- **RECORDS TO PROCESS**:
+===+
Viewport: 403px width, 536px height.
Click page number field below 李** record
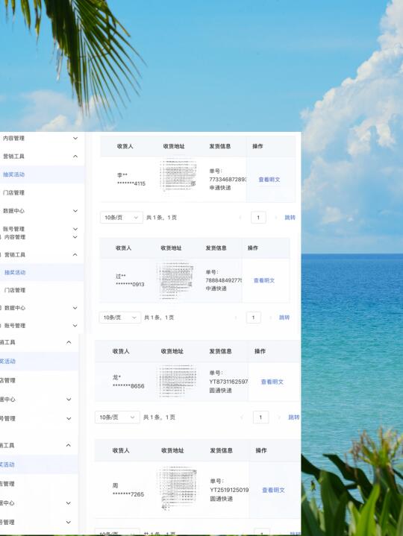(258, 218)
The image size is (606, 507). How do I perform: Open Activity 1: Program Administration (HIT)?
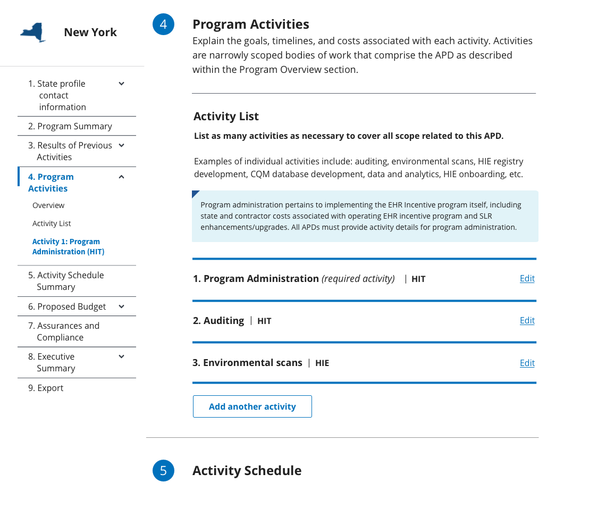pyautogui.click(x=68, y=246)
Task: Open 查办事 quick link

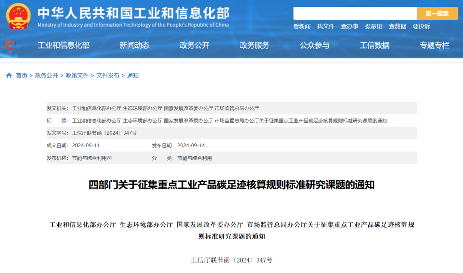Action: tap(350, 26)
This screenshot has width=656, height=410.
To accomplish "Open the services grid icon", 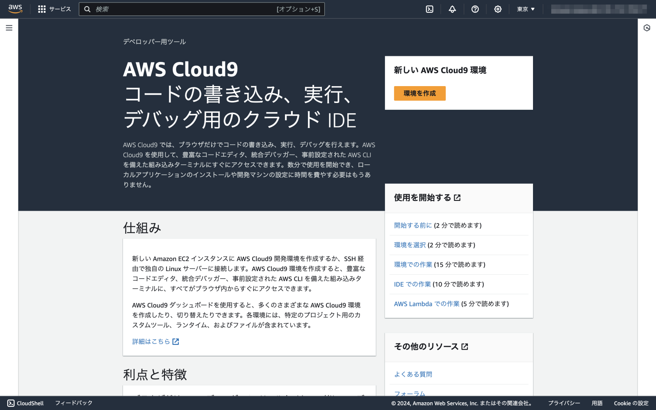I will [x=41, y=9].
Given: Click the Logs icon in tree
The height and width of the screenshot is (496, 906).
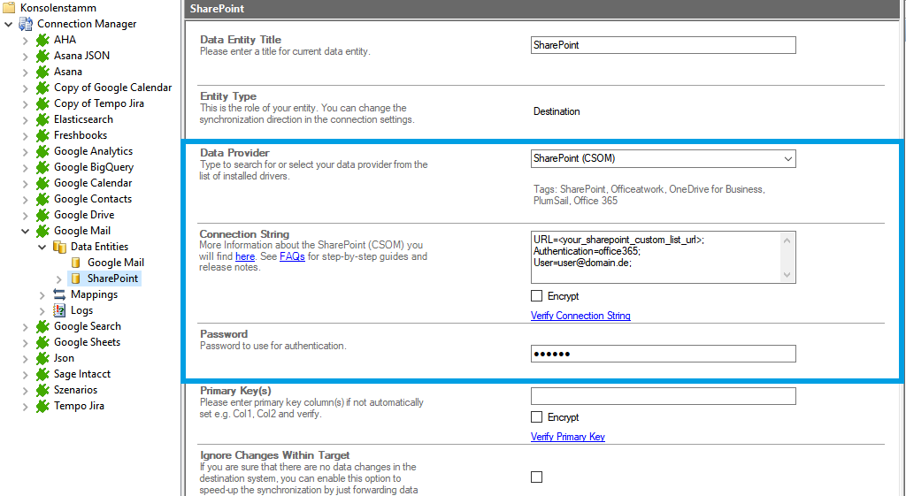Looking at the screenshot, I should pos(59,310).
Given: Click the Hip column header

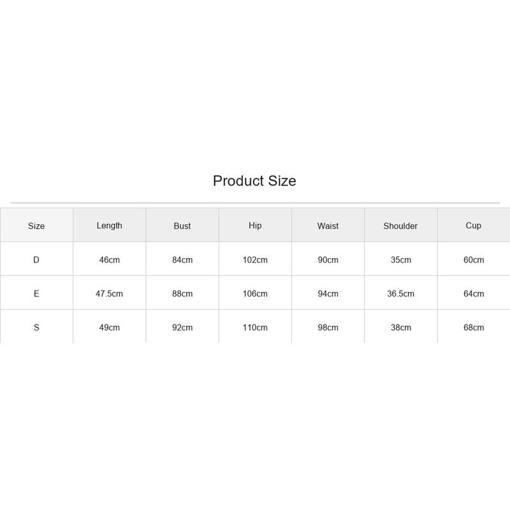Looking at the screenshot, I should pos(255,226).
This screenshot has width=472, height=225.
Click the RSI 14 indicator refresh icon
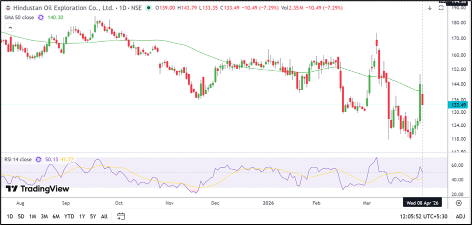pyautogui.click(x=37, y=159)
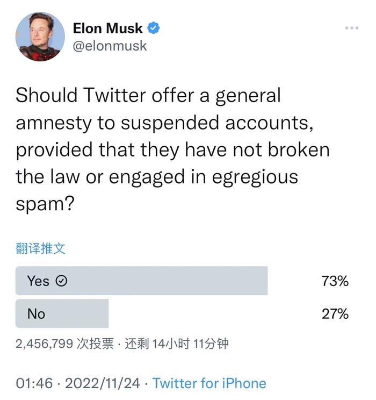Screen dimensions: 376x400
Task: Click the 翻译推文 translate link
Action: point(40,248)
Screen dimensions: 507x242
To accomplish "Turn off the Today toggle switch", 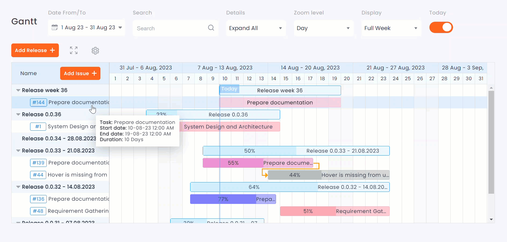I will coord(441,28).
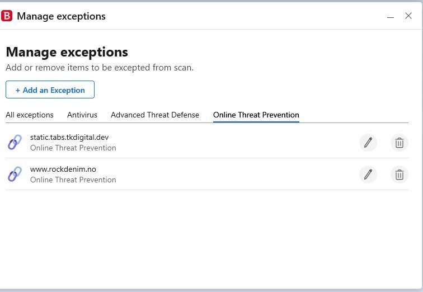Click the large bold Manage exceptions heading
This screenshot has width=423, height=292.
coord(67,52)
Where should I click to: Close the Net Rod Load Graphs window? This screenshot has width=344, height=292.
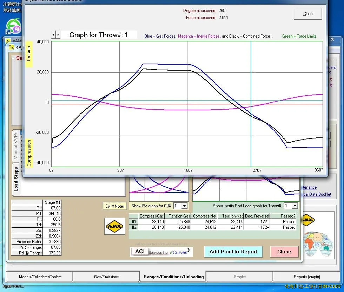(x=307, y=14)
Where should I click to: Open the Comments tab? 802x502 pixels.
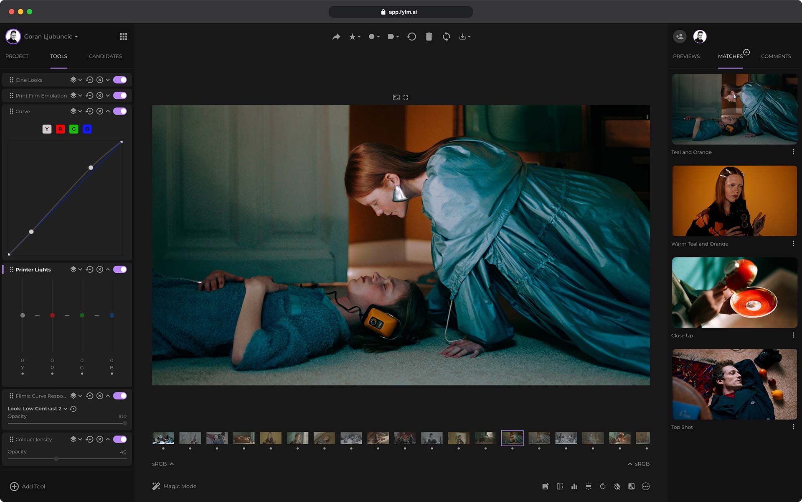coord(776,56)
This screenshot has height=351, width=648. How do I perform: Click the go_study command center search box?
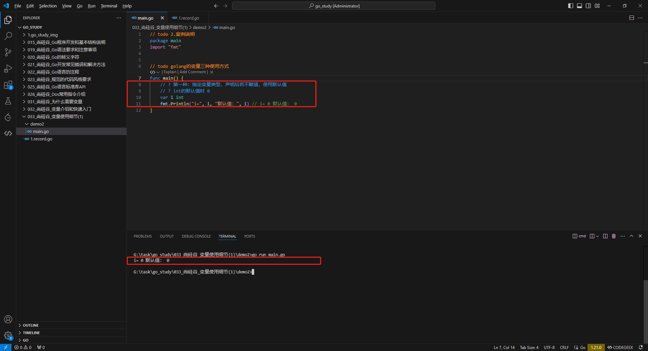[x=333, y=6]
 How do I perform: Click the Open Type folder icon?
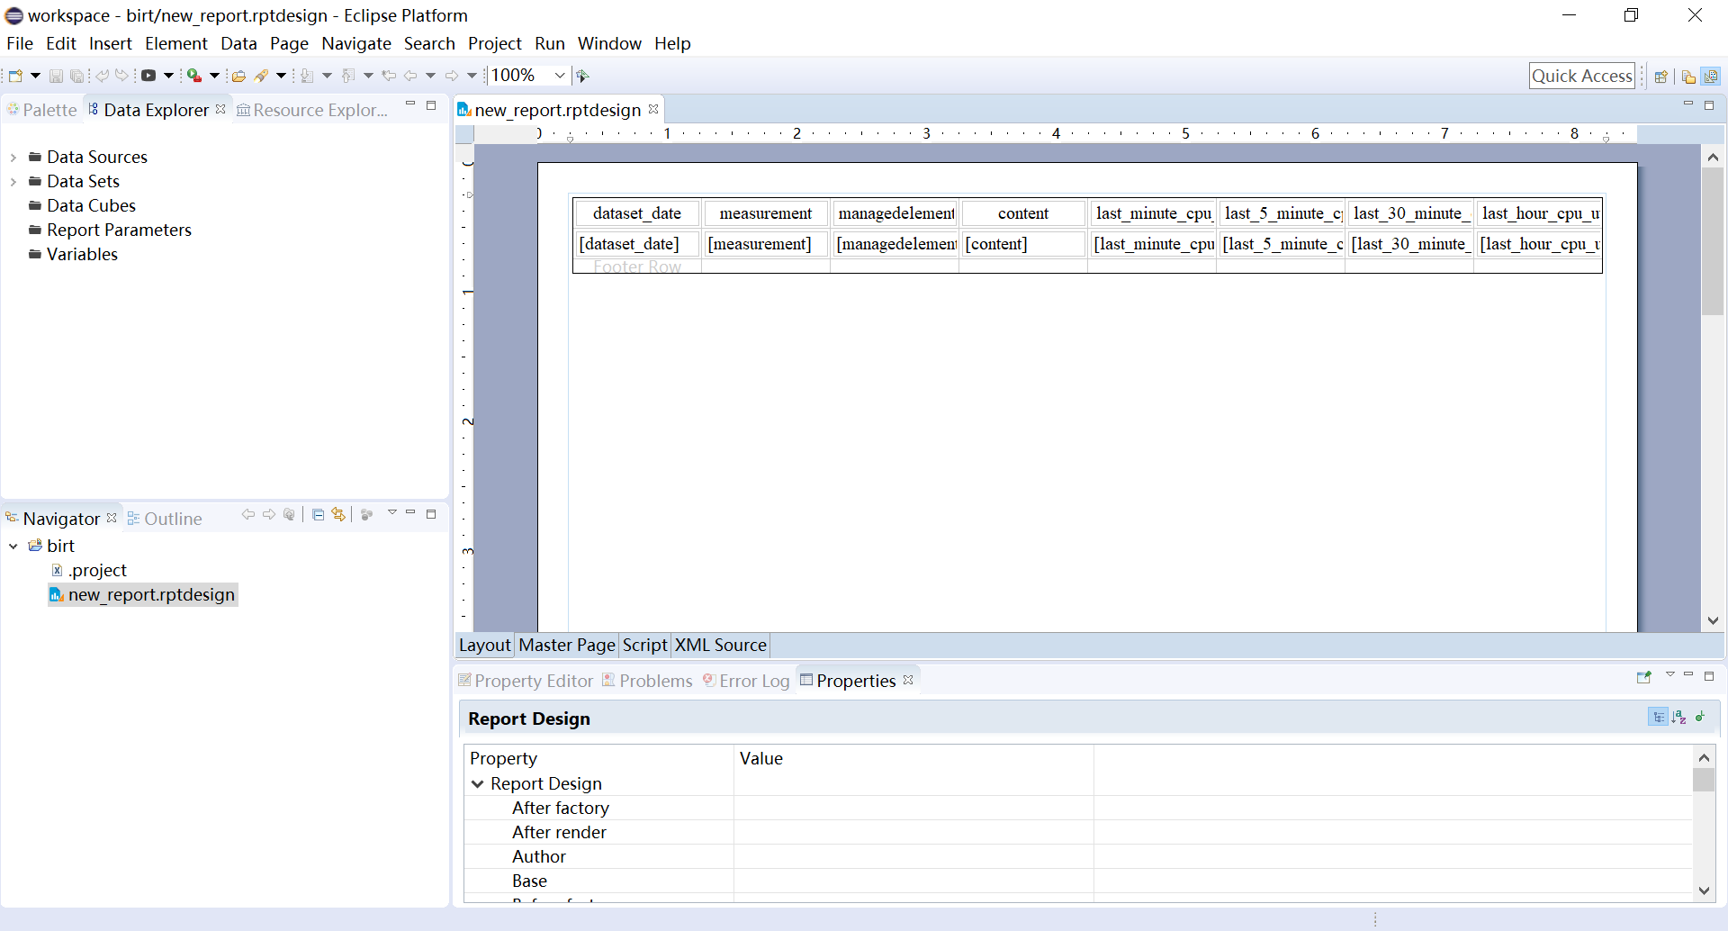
+===+
- **WHAT THE EXERCISE ASKS**: Please put the items from the start through the line containing "Action: tap(350, 26)" into a two-column CSV with the headers instruction and answer. Give one row per item, with its text and its answer each in a single quoted field, line breaks replaced by spaces, and pictures left out.

- **OUTPUT FOR THIS TASK**:
instruction,answer
"Viewport: 403px width, 536px height. Click page number field below 李** record","(258, 218)"
"The image size is (606, 507). How do I perform: Open Activity 1: Program Administration (HIT)?","pyautogui.click(x=68, y=246)"
"Task: Open 查办事 quick link","Action: tap(350, 26)"